Moviemakers aren’t waiting for the Iraq war to finish before they put their Hollywood ending on it. Francis Ford Coppola made “Apocalypse Now” six years after the Vietnam War ended in 1973, and it wasn’t until the ’80s that Stanley Kubrick’s “Full Metal Jacket” and Oliver Stone’s “Platoon” hit cinemas. But with instant 24-hour news coverage bringing the three-year-long war’s reality home every day, film artists want to imitate life that much faster.
Tom Cruise has optioned and may star in “The Fall of the Warrior King,” based on a New York Times story about a disgraced Army commander in Iraq. Ron Howard is scheduled to direct “Last Man Home,” about the search for a missing American G.I. there. Ridley Scott will produce “The Invisible World,” about a kidnapped female journalist, and “Boys Don’t Cry” director Kimberly Peirce will helm “Stop-Loss,” which centers on a soldier who doesn’t want to go back to Baghdad. Just last week, Deborah Scranton’s documentary “The War Tapes,” made by New Hampshire National Guardsmen with hand-held cameras, won the top prize in its category at the Tribeca Film Festival.
But racing reality is not without its fears for “Crash” screenwriter Paul Haggis. “I’m scared out of my wits,” Haggis told us. “Which I think is a good thing for a filmmaker, or any artist.” Just last week, Haggis completed the script for “Death and Dishonor,” about a father searching for his son who went missing on the way home from Iraq.
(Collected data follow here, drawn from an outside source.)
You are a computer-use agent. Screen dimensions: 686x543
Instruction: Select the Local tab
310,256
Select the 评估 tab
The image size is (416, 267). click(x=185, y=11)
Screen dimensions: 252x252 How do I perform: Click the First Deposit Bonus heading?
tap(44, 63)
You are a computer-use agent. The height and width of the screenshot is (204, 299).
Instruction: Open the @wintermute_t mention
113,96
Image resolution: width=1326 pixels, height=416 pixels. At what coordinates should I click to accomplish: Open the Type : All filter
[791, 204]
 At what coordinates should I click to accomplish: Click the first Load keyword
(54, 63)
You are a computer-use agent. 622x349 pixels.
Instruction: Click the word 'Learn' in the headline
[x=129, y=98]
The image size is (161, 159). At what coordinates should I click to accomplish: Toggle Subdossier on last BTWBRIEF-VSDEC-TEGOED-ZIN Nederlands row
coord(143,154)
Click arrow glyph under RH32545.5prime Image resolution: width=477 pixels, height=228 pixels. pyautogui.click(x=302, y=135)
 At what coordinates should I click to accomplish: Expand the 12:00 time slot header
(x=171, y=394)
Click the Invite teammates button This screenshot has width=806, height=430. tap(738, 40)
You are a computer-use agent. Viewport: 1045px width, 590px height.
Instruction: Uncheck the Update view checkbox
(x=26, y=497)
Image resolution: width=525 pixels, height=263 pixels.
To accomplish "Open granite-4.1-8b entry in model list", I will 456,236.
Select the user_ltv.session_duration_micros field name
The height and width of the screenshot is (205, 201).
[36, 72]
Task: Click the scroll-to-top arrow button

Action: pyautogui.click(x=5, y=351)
He’s also directing a screen version of former White House terrorism czar Richard Clarke’s book “Against All Enemies.”
Director Irwin Winkler, who has wrapped principal photography on “Home of the Brave,” starring Samuel L. Jackson, 50 Cent, Jessica Biel and Chad Michael Murray, says he’s undaunted about making an Iraq project so soon. “Just because [directors in the past] waited longer doesn’t mean that I have to wait any longer,” Winkler told us. “I think it’s on everbody’s mind.
“As far as Vietnam goes, we had to take a deep breath and get some perspective on the issue. The news is so hot, and it’s on all the time, and I think we understand it more quickly. Generally, I think most of the country thinks the same way about this war.”
Still, while there is a need for sensitivity when portraying an ongoing war, it’s hardly unprecedented. Indeed, John Wayne alone made several WWII movies during that war: “Flying Tigers” (1942), “The Fighting Seabees” (1944), “Back to Bataan” (1945), and “They Were Expendable” (1945). He also made “The Green Berets,” a Vietnam War flick that came out in 1968. Of course, all of those pictures showed American forces as heroes.